▸ **Given information**:

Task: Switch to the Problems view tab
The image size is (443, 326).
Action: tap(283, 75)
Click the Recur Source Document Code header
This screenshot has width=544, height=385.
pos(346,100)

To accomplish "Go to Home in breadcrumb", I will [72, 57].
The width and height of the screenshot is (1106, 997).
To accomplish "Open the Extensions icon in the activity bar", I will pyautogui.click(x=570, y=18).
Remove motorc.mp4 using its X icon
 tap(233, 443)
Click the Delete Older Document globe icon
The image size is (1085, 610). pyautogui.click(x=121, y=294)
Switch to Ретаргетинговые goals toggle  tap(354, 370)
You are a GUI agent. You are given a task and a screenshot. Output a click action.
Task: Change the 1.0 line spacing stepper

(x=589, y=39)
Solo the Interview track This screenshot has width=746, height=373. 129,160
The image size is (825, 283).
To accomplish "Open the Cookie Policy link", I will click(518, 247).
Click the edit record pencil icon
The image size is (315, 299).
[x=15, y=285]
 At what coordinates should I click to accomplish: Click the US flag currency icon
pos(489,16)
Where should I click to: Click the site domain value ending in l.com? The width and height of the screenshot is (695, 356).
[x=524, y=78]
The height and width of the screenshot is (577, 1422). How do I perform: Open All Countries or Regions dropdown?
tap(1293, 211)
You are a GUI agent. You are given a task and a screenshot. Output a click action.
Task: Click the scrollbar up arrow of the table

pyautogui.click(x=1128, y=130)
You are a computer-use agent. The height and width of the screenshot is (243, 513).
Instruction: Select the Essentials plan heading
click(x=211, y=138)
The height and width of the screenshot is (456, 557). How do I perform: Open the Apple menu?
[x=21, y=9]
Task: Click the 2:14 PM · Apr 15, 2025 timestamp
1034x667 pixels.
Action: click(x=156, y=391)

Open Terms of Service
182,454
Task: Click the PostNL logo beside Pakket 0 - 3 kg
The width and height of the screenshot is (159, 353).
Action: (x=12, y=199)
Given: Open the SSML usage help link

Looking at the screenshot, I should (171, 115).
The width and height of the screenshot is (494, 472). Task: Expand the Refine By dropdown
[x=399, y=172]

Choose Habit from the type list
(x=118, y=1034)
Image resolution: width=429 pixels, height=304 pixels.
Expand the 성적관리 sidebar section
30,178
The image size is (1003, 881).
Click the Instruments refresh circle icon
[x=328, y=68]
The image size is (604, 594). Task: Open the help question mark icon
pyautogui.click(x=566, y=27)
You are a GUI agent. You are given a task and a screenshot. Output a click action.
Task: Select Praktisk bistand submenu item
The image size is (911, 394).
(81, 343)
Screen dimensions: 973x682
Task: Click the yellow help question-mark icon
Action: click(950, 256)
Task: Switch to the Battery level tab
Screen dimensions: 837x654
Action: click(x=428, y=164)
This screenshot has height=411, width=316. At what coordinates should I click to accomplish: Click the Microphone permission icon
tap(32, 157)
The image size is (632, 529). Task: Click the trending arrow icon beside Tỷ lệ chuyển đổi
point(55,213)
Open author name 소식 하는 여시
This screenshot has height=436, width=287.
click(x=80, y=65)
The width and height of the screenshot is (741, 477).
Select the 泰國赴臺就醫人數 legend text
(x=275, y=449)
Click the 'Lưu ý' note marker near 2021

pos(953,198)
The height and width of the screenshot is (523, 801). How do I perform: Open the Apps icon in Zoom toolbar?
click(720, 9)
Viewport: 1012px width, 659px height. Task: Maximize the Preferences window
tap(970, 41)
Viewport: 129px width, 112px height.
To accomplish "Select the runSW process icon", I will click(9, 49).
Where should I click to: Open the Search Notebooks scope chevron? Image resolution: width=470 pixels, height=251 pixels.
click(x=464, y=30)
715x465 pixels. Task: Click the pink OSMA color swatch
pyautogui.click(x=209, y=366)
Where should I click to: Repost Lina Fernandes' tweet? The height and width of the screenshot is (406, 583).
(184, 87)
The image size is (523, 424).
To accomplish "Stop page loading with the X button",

▸ **About this task**:
Each entry above should be repeated exactly, with no line left out.

▸ **Task response**:
Task: Switch to the Problems view tab
The image size is (443, 326).
Action: tap(283, 75)
Click the Recur Source Document Code header
This screenshot has width=544, height=385.
pos(346,100)

To accomplish "Go to Home in breadcrumb", I will [72, 57].
The width and height of the screenshot is (1106, 997).
To accomplish "Open the Extensions icon in the activity bar", I will pyautogui.click(x=570, y=18).
Remove motorc.mp4 using its X icon
 tap(233, 443)
Click the Delete Older Document globe icon
The image size is (1085, 610). pyautogui.click(x=121, y=294)
Switch to Ретаргетинговые goals toggle  tap(354, 370)
You are a GUI agent. You are given a task and a screenshot. Output a click action.
Task: Change the 1.0 line spacing stepper

(x=589, y=39)
Solo the Interview track This screenshot has width=746, height=373. 129,160
The image size is (825, 283).
To accomplish "Open the Cookie Policy link", I will click(518, 247).
Click the edit record pencil icon
The image size is (315, 299).
[x=15, y=285]
 At what coordinates should I click to accomplish: Click the US flag currency icon
pos(489,16)
Where should I click to: Click the site domain value ending in l.com? The width and height of the screenshot is (695, 356).
[x=524, y=78]
The height and width of the screenshot is (577, 1422). How do I perform: Open All Countries or Regions dropdown?
tap(1293, 211)
You are a GUI agent. You are given a task and a screenshot. Output a click action.
Task: Click the scrollbar up arrow of the table

pyautogui.click(x=1128, y=130)
You are a computer-use agent. The height and width of the screenshot is (243, 513).
Instruction: Select the Essentials plan heading
click(x=211, y=138)
The height and width of the screenshot is (456, 557). How do I perform: Open the Apple menu?
[x=21, y=9]
Task: Click the 2:14 PM · Apr 15, 2025 timestamp
1034x667 pixels.
Action: click(x=156, y=391)

Open Terms of Service
182,454
Task: Click the PostNL logo beside Pakket 0 - 3 kg
The width and height of the screenshot is (159, 353).
Action: (x=12, y=199)
Given: Open the SSML usage help link

Looking at the screenshot, I should (171, 115).
The width and height of the screenshot is (494, 472). Task: Expand the Refine By dropdown
[x=399, y=172]

Choose Habit from the type list
(x=118, y=1034)
Image resolution: width=429 pixels, height=304 pixels.
Expand the 성적관리 sidebar section
30,178
The image size is (1003, 881).
Click the Instruments refresh circle icon
[x=328, y=68]
The image size is (604, 594). Task: Open the help question mark icon
pyautogui.click(x=566, y=27)
You are a GUI agent. You are given a task and a screenshot. Output a click action.
Task: Select Praktisk bistand submenu item
The image size is (911, 394).
(81, 343)
Screen dimensions: 973x682
Task: Click the yellow help question-mark icon
Action: click(950, 256)
Task: Switch to the Battery level tab
Screen dimensions: 837x654
Action: click(x=428, y=164)
This screenshot has height=411, width=316. At what coordinates should I click to accomplish: Click the Microphone permission icon
tap(32, 157)
The image size is (632, 529). Task: Click the trending arrow icon beside Tỷ lệ chuyển đổi
point(55,213)
Open author name 소식 하는 여시
This screenshot has height=436, width=287.
click(x=80, y=65)
The width and height of the screenshot is (741, 477).
Select the 泰國赴臺就醫人數 legend text
(x=275, y=449)
Click the 'Lưu ý' note marker near 2021

pos(953,198)
The height and width of the screenshot is (523, 801). How do I perform: Open the Apps icon in Zoom toolbar?
click(720, 9)
Viewport: 1012px width, 659px height. Task: Maximize the Preferences window
tap(970, 41)
Viewport: 129px width, 112px height.
To accomplish "Select the runSW process icon", I will click(9, 49).
Where should I click to: Open the Search Notebooks scope chevron? Image resolution: width=470 pixels, height=251 pixels.
click(x=464, y=30)
715x465 pixels. Task: Click the pink OSMA color swatch
pyautogui.click(x=209, y=366)
Where should I click to: Repost Lina Fernandes' tweet? The height and width of the screenshot is (406, 583).
(184, 87)
The image size is (523, 424).
To accomplish "Stop page loading with the X button",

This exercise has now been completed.